## Requirement
Retype, word for word, the part of the Yorùbá audio corpora overview below that lies between "The objective is" and "in ASR/TTS work.", inclusive.

This repo aggregates audio/speech corpora for Yorùbá tasks, similarly to the yoruba-text for text datasets. The corpora may contain aligned text or be purely unlabeled.
The objective is to have a bird's eye view of available Yorùbá audio, and it's metadata and entropy, to inform additional data collection tasks & modeling. For example, if we see a large Broadcast news corpus, we might be interested to train a self-supervised model on a pretext task to generate speech embeddings for use in ASR/TTS work.
| Name | Size in HH:MM:SS | Transcribed | Segmented in utterances | Aligned | Source |
|---|---|---|---|---|---|
| Lagos-NWU | 02:45:17 | ✔️ | ✔️ | ✔️ | North-West University |
| OpenSLR86 | 04:1:31 | ✔️ | ✔️ | ✔️ | OpenSLR, Google |
| Bíbélì Mímọ́ (NIV) | 93:38:15 | ✔️ | Biblica Open Bible | ||
| Bíbélì Mímọ́ (KJV) | ✔️ | Bible.is | |||
| Colloquial Yorùbá | 02:32:29 | ✔️ | Audio files, Textbook | ||
| OrisunTV Broadcast News | 81:49:29 | Youtube | |||
| VoxLingua107 | 94:2:45 | ✔️ | post-filtered from Youtube |

## Dataset content

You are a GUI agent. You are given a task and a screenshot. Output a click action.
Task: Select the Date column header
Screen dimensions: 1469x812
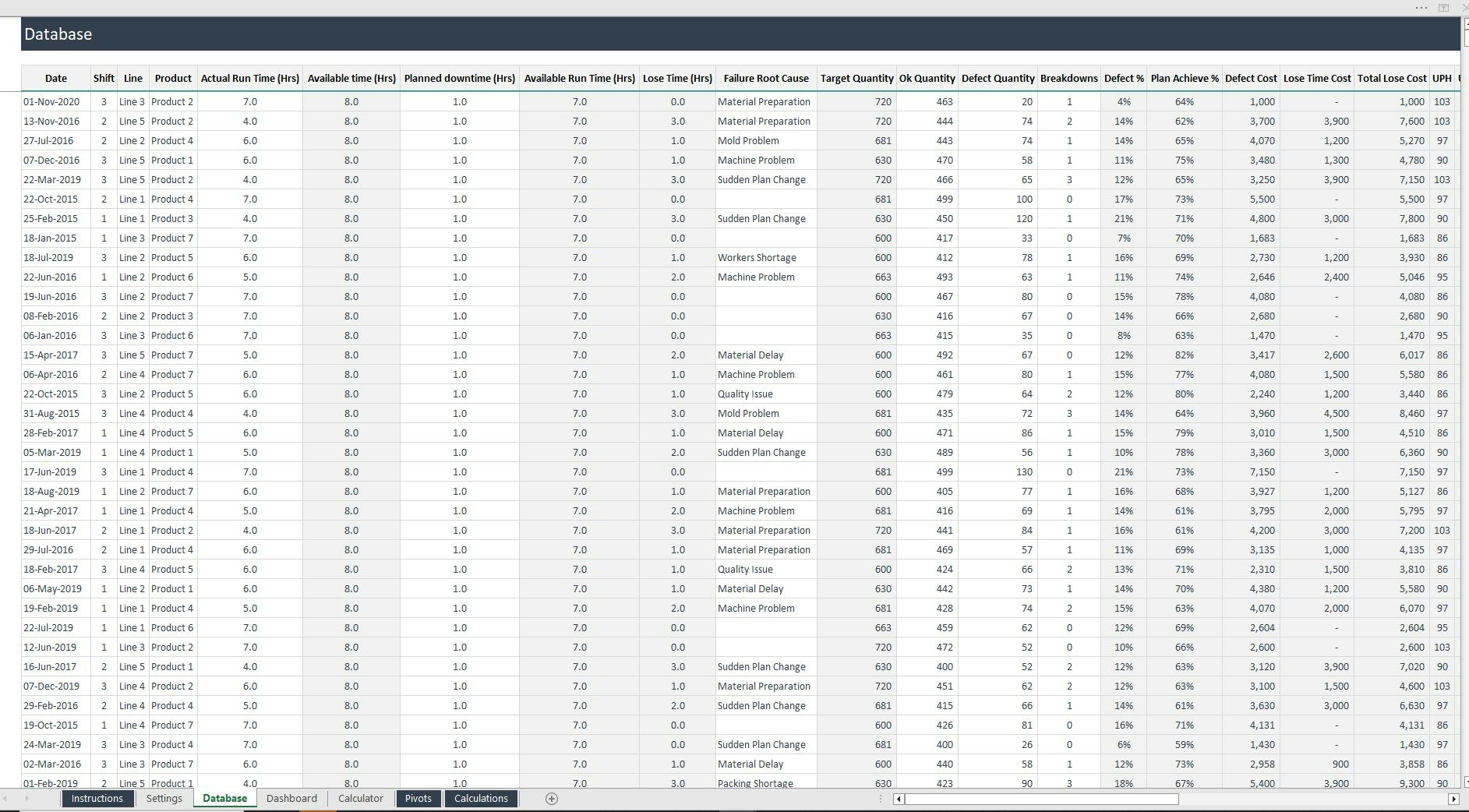click(55, 78)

## Solution to this task
The objective is to have a bird's eye view of available Yorùbá audio, and it's metadata and entropy, to inform additional data collection tasks & modeling. For example, if we see a large Broadcast news corpus, we might be interested to train a self-supervised model on a pretext task to generate speech embeddings for use in ASR/TTS work.